Does that make perfect sense, everyone?
The point I am trying to make is that to improve ontology education for scientists, to get more out of short training courses in the time available to all of us in our busy schedules, we need to settle on one non-contradictory vocabulary for the full range of subject matter that we want beginners to the domain to become competent in, and then create introductory training courses using that vocabulary. And it would be best if that vocabulary could be intuitive. Yes, we still need the niche terminology for the experts, and that's OK. But what we sorely lack is a reasonable springboard for getting non-experts initiated into the domain gently. And it's up to us to come up with that springboard. The tools that we expect beginners to use need to reflect that straightforward, intuitive vocabulary and still allow people to interact with the power of the underlying formalisms -- while hiding the complexity.
Secondly, and relatedly, (some of) our tools are (in at least some ways) hopelessly unusable. By normal human beings, that is. And quite likely even by moderately abnormal human beings. OK, what I'm getting at here is you have to really love ontologies or be some kind of psychopath if you are still getting kicks out of hunting down the entity rendering preferences somewhere hidden in the menu options in order to enable the display of actual names rather than incomprehensible strings of numbers when trying to view standard scientific ontologies such as the GO in your tool. Yes, I know that this particularly notorious `feature' of Protégé was recently fixed in the 4.2-beta release, and I am very glad for the hard work and effort the Protégé team have put into iterative improvements in usability. I don't want to list specific examples of what I think are unusable aspects of our tools here, as I know that the developers of these tools do really great work with very little by way of resources. All of these tools are powerful and flexible and do a great job for many people, including myself. I just want to make the very specific point that ontology training isn't going to get any easier until we find the time and money from somewhere to invest into the development of more usable tools targeting the scientists who are our greatest potential customers. Scientists don't have enough time to master a bewildering array of contradictory and opaque vocabulary before they can learn how to use a new tool, and they don't have enough time to learn to get around all the quirks of an unusable tool interface.

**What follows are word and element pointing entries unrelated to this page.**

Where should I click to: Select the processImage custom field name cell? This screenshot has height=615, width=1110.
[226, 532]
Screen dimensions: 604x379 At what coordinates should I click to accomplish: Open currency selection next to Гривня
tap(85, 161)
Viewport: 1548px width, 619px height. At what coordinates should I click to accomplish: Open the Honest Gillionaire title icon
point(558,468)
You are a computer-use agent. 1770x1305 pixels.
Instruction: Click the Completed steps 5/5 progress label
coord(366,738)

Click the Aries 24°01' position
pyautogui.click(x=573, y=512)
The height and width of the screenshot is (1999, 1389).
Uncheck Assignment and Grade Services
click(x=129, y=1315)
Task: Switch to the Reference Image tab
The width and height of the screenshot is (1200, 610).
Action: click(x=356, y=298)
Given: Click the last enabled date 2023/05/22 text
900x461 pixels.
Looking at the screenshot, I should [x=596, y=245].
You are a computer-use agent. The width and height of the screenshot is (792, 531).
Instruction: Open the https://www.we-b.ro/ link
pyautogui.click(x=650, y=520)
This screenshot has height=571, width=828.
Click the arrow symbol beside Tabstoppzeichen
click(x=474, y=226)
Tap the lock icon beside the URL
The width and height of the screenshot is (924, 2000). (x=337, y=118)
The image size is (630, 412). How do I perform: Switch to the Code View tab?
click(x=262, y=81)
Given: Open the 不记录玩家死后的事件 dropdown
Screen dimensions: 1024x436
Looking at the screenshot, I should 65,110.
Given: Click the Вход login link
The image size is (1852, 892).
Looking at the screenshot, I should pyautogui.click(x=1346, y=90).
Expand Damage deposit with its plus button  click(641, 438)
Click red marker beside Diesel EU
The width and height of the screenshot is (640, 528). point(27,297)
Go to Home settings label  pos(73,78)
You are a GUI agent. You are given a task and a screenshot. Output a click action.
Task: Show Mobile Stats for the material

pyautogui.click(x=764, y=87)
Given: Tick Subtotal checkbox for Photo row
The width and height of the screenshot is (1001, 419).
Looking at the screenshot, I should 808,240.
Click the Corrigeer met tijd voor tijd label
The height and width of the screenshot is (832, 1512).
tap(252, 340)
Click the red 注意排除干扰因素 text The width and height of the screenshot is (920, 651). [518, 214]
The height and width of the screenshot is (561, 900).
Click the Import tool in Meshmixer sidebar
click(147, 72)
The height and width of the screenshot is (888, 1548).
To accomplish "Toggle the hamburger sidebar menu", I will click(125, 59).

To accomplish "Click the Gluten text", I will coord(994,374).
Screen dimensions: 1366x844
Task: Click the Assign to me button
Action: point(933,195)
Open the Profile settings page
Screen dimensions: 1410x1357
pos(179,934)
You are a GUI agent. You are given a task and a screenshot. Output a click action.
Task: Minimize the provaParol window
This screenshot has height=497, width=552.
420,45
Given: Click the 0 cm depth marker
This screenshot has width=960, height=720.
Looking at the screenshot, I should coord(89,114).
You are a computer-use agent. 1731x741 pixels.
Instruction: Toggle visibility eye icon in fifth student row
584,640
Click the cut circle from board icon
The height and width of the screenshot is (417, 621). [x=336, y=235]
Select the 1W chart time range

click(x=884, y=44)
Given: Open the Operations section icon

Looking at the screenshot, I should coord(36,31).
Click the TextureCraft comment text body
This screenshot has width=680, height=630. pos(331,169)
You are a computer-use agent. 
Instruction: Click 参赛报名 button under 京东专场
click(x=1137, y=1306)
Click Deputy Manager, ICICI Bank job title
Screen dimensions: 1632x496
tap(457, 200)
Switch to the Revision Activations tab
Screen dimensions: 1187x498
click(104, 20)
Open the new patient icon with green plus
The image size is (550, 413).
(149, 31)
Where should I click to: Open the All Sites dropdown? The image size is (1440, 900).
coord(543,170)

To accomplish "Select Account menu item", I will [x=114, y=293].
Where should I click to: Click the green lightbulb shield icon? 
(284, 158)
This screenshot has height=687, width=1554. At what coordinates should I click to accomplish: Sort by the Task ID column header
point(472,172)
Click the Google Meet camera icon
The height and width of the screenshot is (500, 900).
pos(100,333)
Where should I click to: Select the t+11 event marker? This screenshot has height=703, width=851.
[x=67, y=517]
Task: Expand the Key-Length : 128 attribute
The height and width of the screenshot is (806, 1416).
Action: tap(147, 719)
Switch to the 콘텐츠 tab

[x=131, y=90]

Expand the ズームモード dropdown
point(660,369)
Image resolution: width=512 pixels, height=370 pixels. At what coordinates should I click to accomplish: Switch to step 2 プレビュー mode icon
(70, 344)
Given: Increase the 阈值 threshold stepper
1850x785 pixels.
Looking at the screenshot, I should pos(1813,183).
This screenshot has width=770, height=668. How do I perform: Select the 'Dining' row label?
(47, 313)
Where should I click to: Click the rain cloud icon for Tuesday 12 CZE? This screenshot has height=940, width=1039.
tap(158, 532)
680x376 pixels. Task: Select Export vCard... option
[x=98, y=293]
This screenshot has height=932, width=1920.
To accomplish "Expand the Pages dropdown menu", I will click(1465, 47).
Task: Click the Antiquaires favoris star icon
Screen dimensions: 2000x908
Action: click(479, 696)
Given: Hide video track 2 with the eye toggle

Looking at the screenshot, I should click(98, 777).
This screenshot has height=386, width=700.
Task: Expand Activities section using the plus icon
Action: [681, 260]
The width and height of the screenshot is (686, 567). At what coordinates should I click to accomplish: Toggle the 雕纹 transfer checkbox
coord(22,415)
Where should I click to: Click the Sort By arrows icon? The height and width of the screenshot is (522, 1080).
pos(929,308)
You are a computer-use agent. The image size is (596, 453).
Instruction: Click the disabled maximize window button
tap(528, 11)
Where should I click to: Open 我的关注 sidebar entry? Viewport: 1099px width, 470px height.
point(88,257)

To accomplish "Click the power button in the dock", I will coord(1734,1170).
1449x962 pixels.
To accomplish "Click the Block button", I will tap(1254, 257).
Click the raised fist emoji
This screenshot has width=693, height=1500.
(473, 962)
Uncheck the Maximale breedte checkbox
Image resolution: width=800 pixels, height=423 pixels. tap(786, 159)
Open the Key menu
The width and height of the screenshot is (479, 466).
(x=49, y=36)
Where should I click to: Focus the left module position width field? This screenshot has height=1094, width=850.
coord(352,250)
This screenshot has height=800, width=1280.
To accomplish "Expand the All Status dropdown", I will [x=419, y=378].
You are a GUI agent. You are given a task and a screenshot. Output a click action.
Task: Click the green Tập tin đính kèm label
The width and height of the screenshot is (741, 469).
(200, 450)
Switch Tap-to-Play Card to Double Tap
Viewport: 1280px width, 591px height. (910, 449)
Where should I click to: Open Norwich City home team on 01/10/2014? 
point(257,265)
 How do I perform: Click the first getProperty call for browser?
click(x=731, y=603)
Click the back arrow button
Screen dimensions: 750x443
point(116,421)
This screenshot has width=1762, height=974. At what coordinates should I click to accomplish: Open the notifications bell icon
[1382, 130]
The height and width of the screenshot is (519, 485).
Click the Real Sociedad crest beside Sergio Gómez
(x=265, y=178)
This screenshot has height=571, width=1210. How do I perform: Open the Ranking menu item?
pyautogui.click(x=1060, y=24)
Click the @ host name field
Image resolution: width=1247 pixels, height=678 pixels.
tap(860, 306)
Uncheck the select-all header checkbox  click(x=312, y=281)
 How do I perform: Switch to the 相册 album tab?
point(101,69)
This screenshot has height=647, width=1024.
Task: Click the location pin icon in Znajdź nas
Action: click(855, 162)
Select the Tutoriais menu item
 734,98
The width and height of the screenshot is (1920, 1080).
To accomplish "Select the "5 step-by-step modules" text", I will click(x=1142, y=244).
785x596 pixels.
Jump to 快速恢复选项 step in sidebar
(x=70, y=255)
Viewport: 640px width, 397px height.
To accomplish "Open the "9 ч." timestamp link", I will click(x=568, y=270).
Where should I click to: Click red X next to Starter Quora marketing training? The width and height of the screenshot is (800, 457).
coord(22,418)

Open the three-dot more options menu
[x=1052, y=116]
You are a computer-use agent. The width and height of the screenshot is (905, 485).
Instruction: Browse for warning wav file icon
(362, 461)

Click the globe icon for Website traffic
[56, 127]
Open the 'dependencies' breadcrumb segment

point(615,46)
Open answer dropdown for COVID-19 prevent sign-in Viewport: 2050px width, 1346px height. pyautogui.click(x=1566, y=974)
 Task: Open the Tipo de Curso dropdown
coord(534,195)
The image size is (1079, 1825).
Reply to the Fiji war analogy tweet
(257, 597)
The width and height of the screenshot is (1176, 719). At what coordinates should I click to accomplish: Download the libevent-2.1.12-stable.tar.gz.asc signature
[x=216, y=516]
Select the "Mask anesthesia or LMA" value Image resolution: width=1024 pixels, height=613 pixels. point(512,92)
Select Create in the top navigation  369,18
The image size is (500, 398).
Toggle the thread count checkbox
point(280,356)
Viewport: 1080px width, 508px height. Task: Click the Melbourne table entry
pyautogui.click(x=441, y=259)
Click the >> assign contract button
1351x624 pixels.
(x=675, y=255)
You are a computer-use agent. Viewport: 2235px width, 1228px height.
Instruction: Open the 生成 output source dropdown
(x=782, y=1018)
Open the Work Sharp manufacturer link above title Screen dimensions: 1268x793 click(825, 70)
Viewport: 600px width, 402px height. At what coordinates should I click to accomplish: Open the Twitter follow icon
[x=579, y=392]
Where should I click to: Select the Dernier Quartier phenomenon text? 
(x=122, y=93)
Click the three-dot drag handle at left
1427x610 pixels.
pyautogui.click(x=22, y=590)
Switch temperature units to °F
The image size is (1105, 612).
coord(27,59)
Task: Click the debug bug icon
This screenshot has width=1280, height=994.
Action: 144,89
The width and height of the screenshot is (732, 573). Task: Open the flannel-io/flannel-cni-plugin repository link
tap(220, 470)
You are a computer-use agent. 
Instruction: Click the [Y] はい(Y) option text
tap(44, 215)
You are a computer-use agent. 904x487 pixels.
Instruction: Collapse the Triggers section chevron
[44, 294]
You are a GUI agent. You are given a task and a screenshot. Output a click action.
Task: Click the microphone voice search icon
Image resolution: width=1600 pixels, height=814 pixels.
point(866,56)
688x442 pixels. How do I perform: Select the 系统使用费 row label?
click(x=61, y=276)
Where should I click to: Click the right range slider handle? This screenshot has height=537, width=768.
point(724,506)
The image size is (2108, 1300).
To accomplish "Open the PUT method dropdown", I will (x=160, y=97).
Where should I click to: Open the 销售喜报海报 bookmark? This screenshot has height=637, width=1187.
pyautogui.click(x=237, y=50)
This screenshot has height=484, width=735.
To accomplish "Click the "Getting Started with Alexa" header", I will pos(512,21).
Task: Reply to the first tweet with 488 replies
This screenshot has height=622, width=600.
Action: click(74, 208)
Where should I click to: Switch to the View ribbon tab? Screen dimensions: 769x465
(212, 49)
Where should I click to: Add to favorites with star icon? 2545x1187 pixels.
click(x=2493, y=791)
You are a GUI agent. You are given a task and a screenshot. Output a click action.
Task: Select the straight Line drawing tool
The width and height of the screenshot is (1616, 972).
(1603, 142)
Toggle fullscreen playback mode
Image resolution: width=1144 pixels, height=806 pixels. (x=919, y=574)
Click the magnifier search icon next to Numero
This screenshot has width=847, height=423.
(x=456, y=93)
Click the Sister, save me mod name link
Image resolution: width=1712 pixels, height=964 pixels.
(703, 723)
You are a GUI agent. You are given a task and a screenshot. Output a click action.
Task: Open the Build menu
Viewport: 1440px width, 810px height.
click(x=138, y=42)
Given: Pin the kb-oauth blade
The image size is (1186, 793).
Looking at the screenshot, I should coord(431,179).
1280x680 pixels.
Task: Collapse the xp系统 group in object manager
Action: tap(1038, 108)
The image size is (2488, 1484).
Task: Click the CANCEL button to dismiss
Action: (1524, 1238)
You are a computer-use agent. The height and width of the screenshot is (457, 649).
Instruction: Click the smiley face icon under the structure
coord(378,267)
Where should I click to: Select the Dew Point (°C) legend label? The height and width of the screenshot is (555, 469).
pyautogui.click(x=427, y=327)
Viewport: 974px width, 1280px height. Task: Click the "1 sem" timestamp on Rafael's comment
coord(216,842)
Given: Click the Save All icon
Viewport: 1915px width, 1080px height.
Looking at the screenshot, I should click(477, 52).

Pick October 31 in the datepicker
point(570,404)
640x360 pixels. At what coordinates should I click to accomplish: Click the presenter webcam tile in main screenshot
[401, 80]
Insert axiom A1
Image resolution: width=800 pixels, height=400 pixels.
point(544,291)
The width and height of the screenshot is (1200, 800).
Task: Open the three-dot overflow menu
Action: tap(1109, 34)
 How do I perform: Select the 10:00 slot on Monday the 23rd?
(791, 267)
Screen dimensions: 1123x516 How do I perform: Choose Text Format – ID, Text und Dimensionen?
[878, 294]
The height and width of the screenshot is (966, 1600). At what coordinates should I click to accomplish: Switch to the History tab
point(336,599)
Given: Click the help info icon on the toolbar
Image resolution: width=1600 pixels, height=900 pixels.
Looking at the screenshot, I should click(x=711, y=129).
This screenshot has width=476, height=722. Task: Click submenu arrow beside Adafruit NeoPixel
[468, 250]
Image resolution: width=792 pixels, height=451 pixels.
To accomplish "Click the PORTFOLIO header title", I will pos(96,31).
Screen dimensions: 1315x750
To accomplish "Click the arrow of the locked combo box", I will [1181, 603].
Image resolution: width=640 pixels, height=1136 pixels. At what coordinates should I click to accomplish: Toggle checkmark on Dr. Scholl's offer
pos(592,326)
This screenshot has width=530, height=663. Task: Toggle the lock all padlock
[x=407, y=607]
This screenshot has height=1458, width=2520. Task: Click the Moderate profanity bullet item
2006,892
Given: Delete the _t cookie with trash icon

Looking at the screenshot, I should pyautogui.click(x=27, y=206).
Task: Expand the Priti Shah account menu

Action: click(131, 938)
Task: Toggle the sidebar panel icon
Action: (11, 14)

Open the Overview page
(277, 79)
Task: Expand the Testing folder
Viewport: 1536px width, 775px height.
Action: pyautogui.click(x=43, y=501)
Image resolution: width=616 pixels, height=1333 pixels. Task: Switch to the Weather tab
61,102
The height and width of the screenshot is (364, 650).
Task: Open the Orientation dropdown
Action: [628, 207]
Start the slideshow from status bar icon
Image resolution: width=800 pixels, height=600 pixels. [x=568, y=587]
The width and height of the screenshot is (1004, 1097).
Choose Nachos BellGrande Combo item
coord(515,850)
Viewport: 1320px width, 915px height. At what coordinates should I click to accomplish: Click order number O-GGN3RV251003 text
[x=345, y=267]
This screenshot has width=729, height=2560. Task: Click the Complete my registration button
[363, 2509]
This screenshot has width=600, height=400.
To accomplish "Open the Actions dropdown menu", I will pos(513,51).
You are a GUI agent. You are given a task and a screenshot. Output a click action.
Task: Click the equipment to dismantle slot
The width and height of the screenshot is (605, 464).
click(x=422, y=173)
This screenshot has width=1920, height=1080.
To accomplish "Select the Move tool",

Agreeing on a core, easy-to-understand language with which to explain the bio-ontology domain to novices is essential. Creating simple, easy-to-teach views on powerful resources such as BFO and Protégé, and making limited lists of `beginner-friendly' relationships from which to select for re-use in most domain applications, just to ease people in, will enable wider-reaching, more successful ontology education. The in-depth details will always be waiting to be discovered when they are needed.